XI
There came another development, to protect Vee from the possibility of boredom. Schmolsky sent her up the “continuity” of the new picture upon which she was to start work in the fall. And then suddenly it was revealed that the world’s darling knew how to read! For a whole hour she sat buried in it, and then she leaped up, ready to start rehearsing—and all the hurricanes that ever swept the province of Ontario were as nothing to the one that came now. Clear the way for “The Princess of Patchouli”!
It was a popular musical comedy which was to be made into a moving picture. “Patchouli” was one of the little Balkan kingdoms, though it looked and acted very much like Vienna of the Strauss waltzes. A young American engineer came in to build a railroad, and found himself mistaken for a conspirator, and presently he was rescuing the lovely princess from a revolutionary band—no Bolsheviks, these were aristocratic array conspirators, so Bunny wouldn’t have his feelings hurt, would he? Of course the hero carried her off, married her for love only, and then got the kingdom thrown in—the bankers who were financing the railroad bought it for him.
So here was Vee, being a princess all over the place. It was amazing to watch her work—Bunny suddenly came to realize that her success hadn’t been all money and sex, after all. She pounced onto the role like a tiger-cat, and when she got going the rest of the world ceased to exist—except to the extent that she needed it for a foil. “Now, Dad, you’re the king; you walk in here—no, no, for God’s sake, kings don’t walk so fast! And I have to fall at your feet, and plead for his life, ‘Oh, mercy sire, and so-and-so, and so-and-so, and so-and-so!’ ”
It is one of the peculiarities of motion picture acting that it doesn’t matter what you say, so long as you are saying something; so Vee would weep, “And so-and-so,” and she would croon “And so-and-so” in passionate love-accents to either Bunny or Apple, and she would shriek “And so-and-so” in deadly terror to an executioner with uplifted axe. And if in the course of the scene the other person didn’t do it right, then scolding and commands would serve equally well for a love-song, “Hold it, now, you idiot, I adore you, darling”—or maybe it might be, “Take your hands off me, foul beast—don’t let go, you goose, grab! That’s better, you don’t have to be polite when you’re a murderer.”

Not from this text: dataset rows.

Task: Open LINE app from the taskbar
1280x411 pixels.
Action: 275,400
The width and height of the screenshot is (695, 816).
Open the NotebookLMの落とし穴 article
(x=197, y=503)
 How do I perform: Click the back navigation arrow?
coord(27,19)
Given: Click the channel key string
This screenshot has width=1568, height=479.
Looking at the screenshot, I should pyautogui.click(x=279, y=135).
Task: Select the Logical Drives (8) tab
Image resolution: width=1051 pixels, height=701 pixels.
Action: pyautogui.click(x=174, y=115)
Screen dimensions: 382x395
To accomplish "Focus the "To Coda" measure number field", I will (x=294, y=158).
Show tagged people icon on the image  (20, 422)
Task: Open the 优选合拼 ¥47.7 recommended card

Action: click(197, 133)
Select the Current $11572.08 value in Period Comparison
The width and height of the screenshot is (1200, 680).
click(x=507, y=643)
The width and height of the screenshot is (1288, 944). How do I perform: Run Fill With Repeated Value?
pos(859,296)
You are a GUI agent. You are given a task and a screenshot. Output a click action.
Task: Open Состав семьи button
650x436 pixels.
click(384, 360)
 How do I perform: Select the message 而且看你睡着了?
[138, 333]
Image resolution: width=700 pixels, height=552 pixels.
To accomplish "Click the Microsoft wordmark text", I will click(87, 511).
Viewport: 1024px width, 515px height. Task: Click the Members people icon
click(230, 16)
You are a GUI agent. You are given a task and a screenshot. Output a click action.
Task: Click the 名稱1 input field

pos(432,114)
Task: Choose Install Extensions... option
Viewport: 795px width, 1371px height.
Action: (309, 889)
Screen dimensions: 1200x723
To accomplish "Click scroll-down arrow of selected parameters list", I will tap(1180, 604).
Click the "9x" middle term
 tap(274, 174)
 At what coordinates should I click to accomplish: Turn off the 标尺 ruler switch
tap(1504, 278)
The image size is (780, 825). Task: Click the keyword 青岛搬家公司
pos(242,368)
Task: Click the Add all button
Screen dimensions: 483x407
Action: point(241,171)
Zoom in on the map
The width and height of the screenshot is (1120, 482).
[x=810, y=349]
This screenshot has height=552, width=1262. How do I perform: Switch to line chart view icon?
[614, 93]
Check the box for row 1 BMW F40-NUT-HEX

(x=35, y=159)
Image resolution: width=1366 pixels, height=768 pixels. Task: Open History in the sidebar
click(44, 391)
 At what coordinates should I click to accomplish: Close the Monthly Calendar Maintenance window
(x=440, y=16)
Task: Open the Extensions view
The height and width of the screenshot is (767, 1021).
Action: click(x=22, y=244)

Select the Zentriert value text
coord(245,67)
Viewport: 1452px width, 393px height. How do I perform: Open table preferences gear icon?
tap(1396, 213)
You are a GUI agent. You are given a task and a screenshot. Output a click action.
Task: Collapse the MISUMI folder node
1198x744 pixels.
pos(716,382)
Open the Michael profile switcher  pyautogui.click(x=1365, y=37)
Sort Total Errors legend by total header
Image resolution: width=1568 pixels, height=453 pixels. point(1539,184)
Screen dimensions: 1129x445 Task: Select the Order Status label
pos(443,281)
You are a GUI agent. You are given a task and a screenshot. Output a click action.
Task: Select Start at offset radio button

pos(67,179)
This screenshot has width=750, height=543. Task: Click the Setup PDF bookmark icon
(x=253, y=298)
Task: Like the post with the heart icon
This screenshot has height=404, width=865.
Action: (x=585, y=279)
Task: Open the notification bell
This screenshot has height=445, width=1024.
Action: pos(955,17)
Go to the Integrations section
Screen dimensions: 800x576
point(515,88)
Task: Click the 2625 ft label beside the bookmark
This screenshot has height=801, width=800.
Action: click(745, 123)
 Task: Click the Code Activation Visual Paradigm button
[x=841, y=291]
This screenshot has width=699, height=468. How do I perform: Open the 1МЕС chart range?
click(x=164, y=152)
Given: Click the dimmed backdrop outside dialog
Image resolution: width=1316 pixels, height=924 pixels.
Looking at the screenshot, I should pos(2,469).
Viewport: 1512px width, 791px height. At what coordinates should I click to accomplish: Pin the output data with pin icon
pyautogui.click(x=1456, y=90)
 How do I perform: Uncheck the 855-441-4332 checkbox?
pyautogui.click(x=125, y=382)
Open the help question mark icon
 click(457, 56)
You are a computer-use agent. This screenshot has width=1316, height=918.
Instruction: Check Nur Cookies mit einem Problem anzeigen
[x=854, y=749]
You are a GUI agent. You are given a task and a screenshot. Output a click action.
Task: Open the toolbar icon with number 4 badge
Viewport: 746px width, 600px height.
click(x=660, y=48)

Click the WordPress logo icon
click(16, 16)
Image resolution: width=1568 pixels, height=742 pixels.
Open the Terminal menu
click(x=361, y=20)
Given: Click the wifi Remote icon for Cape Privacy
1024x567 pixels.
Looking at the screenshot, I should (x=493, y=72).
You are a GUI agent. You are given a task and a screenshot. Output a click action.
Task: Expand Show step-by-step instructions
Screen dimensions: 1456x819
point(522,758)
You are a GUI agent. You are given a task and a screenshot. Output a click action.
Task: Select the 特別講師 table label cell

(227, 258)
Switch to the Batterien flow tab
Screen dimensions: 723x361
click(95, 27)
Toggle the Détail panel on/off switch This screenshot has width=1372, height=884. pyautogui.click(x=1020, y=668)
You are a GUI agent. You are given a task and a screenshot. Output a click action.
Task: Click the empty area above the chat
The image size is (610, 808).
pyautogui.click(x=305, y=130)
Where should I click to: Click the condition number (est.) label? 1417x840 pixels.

If Bunny had wanted to rehearse tempestouous emotions, and shriek and scream and tear his hair, he would have sought refuge in the woods, where only the chipmunks could have heard him. But Vee was utterly indifferent to the existence of other humans. That is something one learns on “the lot”; for there will be camera-men and scene-shifters, and property-boys, and carpenters working on the next set, and some visitors that have managed to break in despite the strictest regulations—and you just go on with your work. The first time the executioner lifted his axe and Vee started screaming, the Indian guides came running in alarm; but she hardly stopped even for a laugh, she went on with the scene, while they stood staring with mouths wide open. She and her two lovers would come in from swimming, and suddenly she would call for a rehearsal of some royal pageantry—she could be a princess just as well in a scanty bathing suit, with a carpet of pine-needles under her bare feet.
Mr. Appleton Laurence had never met any princesses, but he had read a great deal of history and poetry, and so he was an authority, and must criticise her way of walking, her gestures, her attitudes, her reaction to the love-advances of a handsome young American engineer. “Just imagine you’re in love with me yourself, Appie,” she would say—and so his emotions became sublimated into art, and he could pour out his soul to her, right before Bunny and Dad and Dad’s secretary and the Indians! “You’re much better at it than Bunny,” she would declare. “I believe he’s got used to me, it’s as bad as if we were married.”
So the time passed pleasantly. Until at last Vee had got to feel perfectly at home in her Appie’s conception of royalty; she no longer had to ask questions, nor to stop and think, but knew instantly what to do—and forever after, in all her entrances to and exits from Hollywood society, she would be a little of a Harvard instructor’s Princess of Patchouli. She was impatient now, wanting to see the sets, and to hear Tommy Paley call, “Camera!” Bunny also was loaded up with answers to all possible exam questions, and ready to get back and unload them onto his professors. Dad had run down to Toronto, and signed the last of the papers for his Canadian corporation; he had telegrams from Verne almost every day—the strikers, having held out for nearly four months, had learned their lesson, and the Federal Oil Board had written them a letter, advising them to go back to work as individuals, and promising there would be no discrimination against union men.
Then one day the steamer brought a telegram signed Annabelle, addressed to Bunny, and reading, “Spring lamb for dinner come on home.” He explained what that meant, the strike was over; and so the occupants of the camp packed up, and Mr. Appleton Laurence went back to his fair Harvard, with woe in his heart and a packet of immortal sonnets in his suit-case, while Vee Tracy and Dad and Bunny and the secretary made themselves luxurious in compartments on a Canadian-Pacific train bound West.